At the same time, I would stand pretty strongly behind the premise that once data is loaded into an iReceptor Turnkey that the gene names need to be comparable.

I fully agree with that, as this is the idea of the whole standardization exercise ;-) My point is that standardization does not mean that you have to toss species-specific nomenclature out of the window -- as long as this also follows a standard. Mouse needs to be matched with mouse and human with human, but I do not see why both species would need to use ALLCAPS gene symbols.
As a permissive sanity check for VDJ genes we use /^(Ig[hkl]|Tr[abdg])[vdj][1-9].*/ for mouse and the all-caps version for human.

Yeah, but why, why, why do they need to be different when they could have been the same 8-) I know its too late, but mixing and matching just makes it harder for everyone... Sour grapes in regards to biologists and standards, I know, but really... 8-)

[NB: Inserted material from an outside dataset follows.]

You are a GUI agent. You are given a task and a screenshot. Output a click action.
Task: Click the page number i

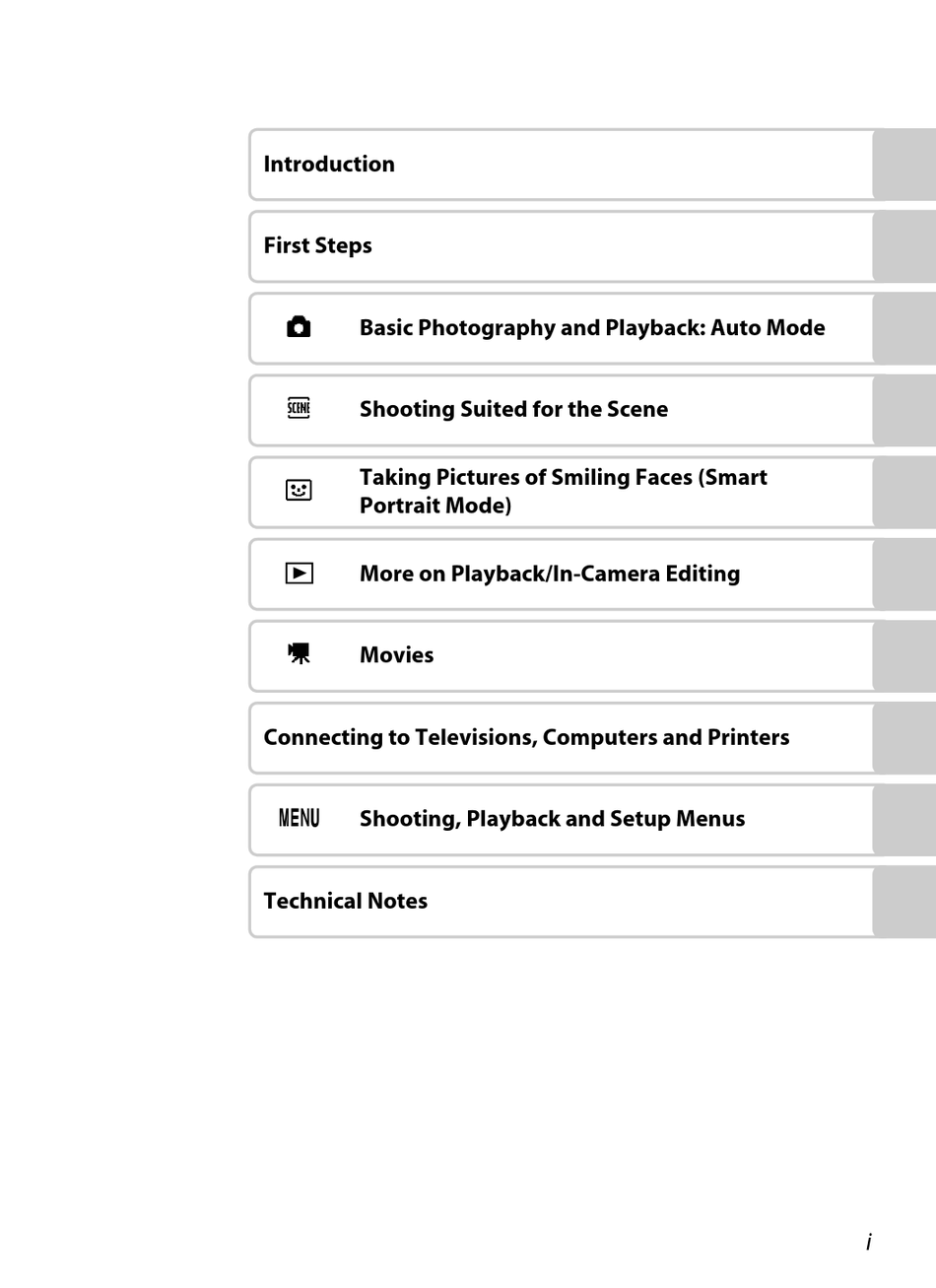point(868,1242)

In general I would like to avoid using custom fields, as it will IMO lead to less compatibility in the long run.

Yes, didn't mean that you should use them for key fields, but whenever we do a conversion (e.g. for the Adaptive data) we keep custom fields using the original nomenclature so that it is possible to see how the conversion was done - in case you think we messed it up 8-)

I think that the solution is a proper germline gene ontology, but that's a discussion for another issue ;-)

8-)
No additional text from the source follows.